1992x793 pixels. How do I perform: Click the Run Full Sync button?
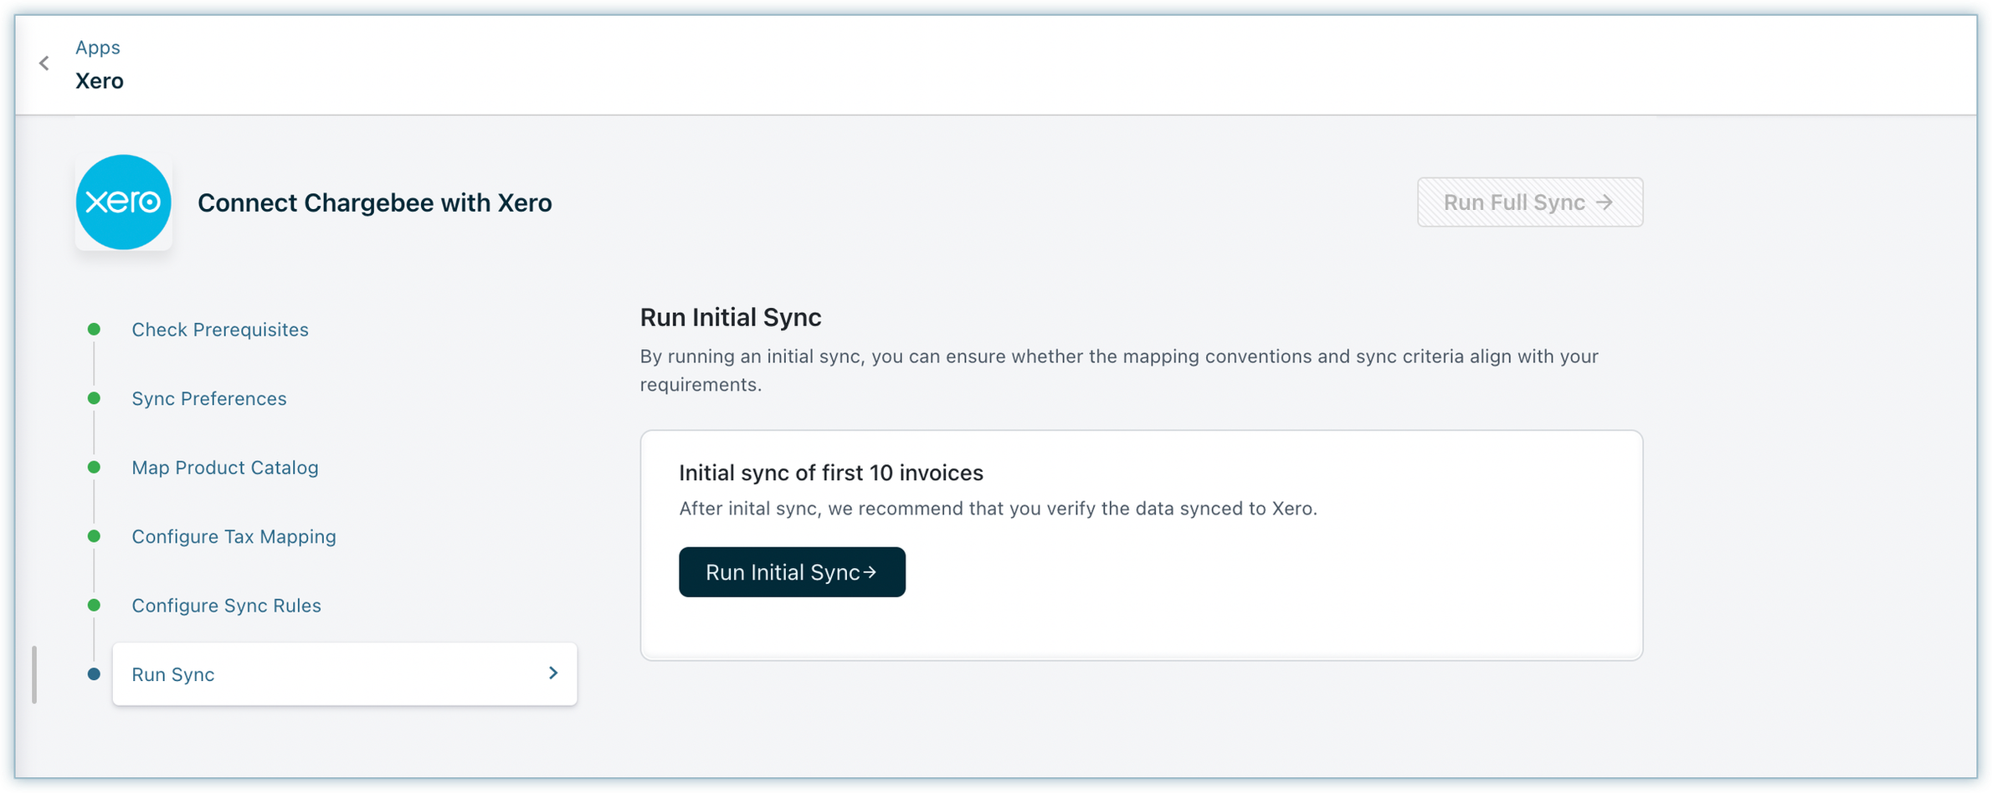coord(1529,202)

━━━

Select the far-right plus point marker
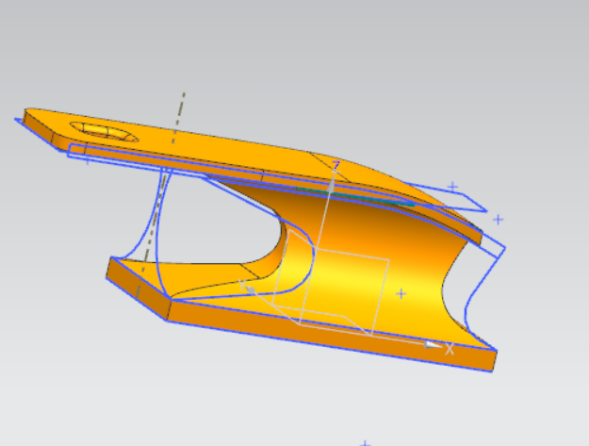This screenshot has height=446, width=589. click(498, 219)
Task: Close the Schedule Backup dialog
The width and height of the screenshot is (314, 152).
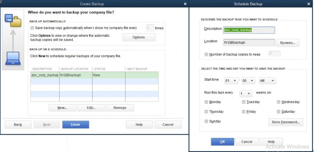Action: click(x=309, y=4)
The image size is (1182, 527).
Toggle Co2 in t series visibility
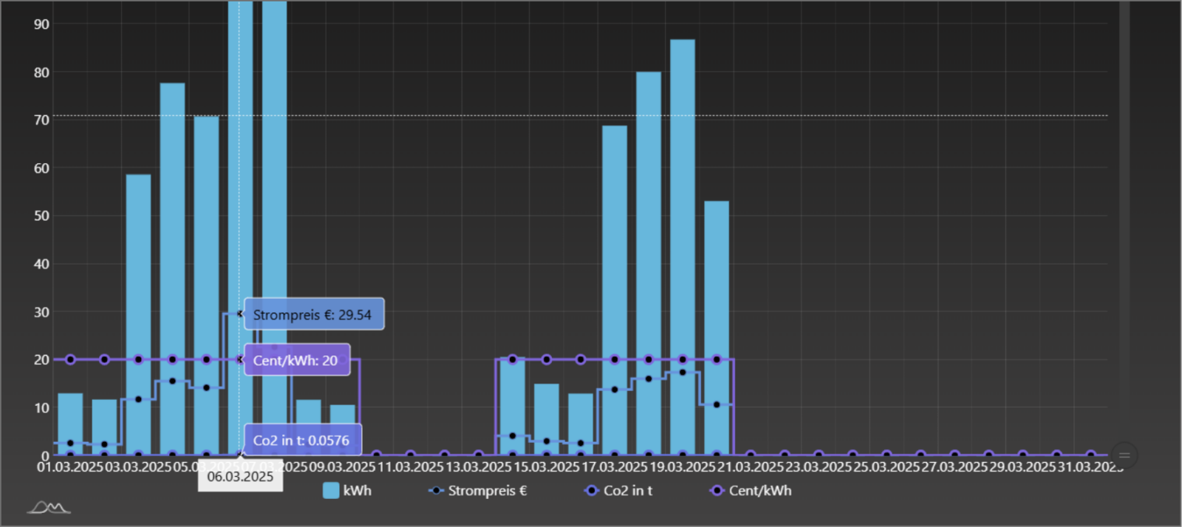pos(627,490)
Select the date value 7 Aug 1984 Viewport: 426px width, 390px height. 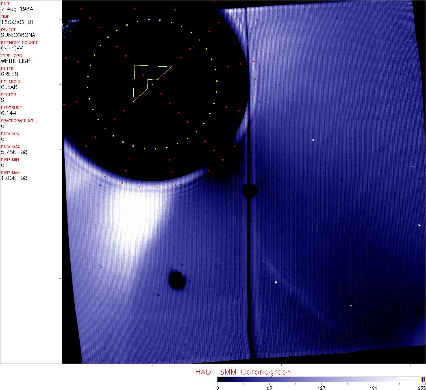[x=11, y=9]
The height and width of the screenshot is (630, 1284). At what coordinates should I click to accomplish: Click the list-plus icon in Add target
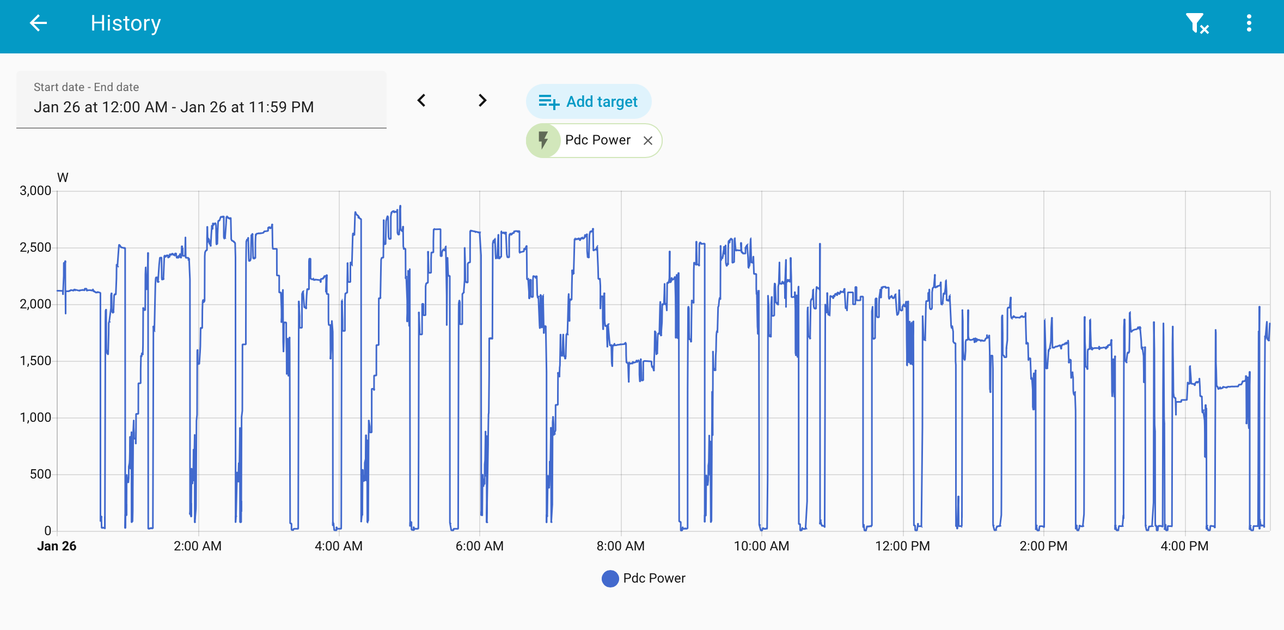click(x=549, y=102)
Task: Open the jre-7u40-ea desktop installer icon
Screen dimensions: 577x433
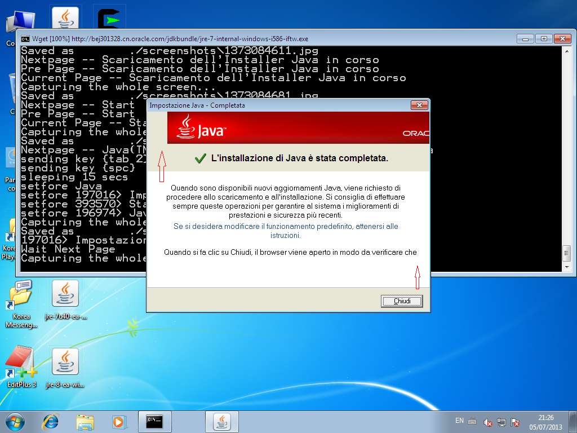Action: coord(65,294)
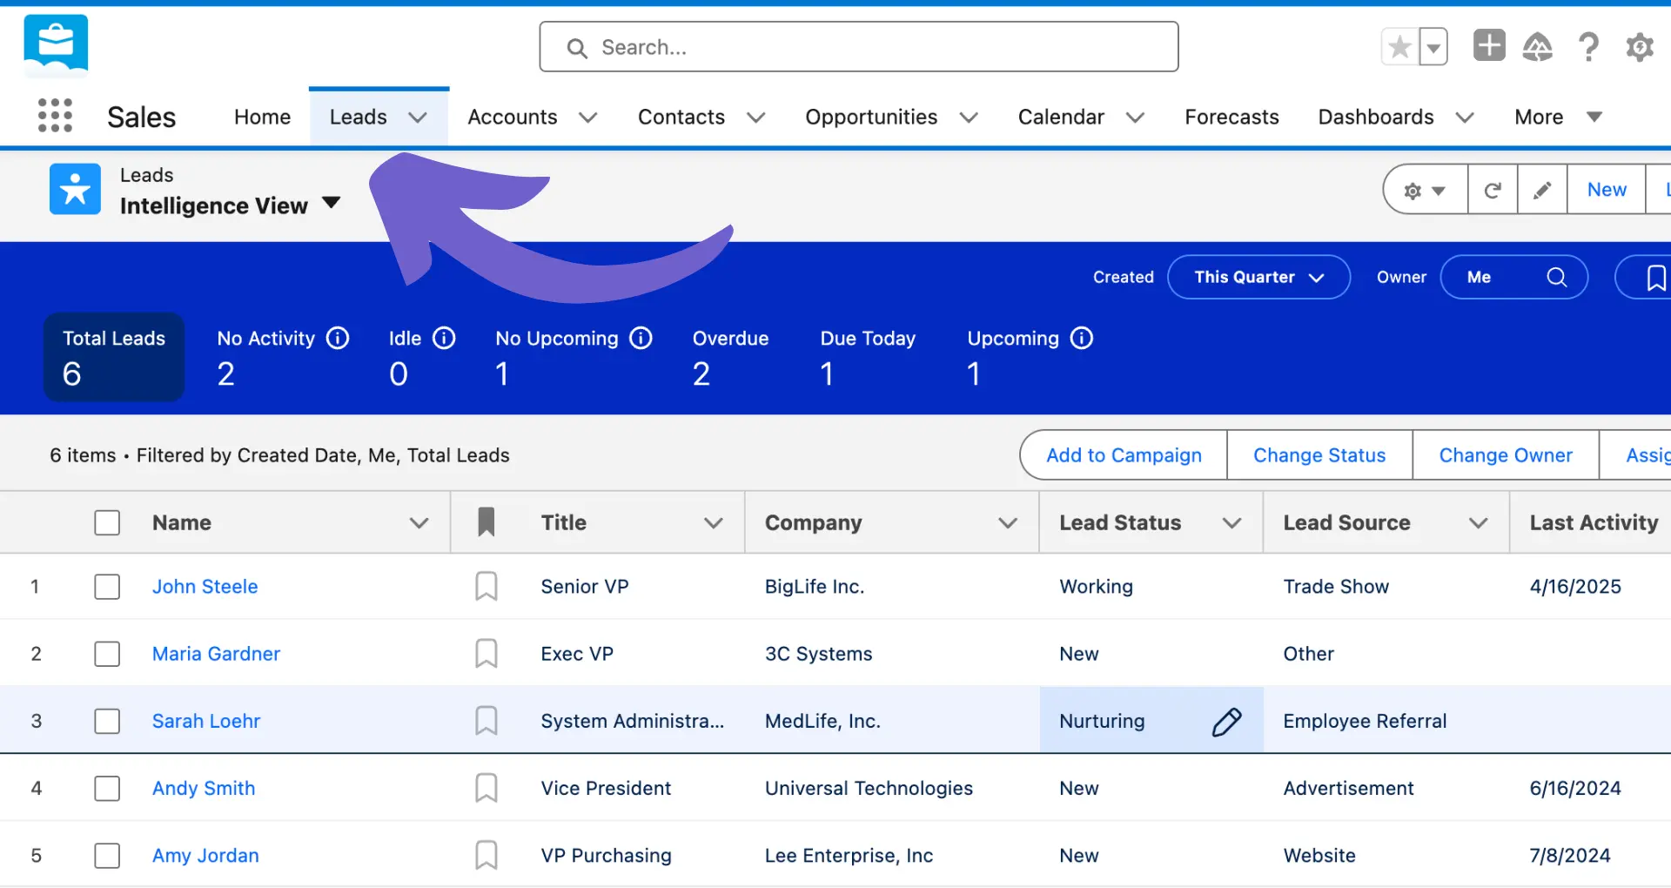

━━━

Rewrite the part of the data that opens with the line containing "The height and" and closes with the line containing "Action: coord(65,294)", replacing "installer" with "setup" and leaving everything else unchanged. Leave the pictures out of your answer.

Response below:
The height and width of the screenshot is (630, 1284). At what coordinates should I click to accomplish: Click the list-plus icon in Add target
click(x=549, y=102)
Task: Open the jre-7u40-ea desktop setup icon
Screen dimensions: 577x433
Action: coord(65,294)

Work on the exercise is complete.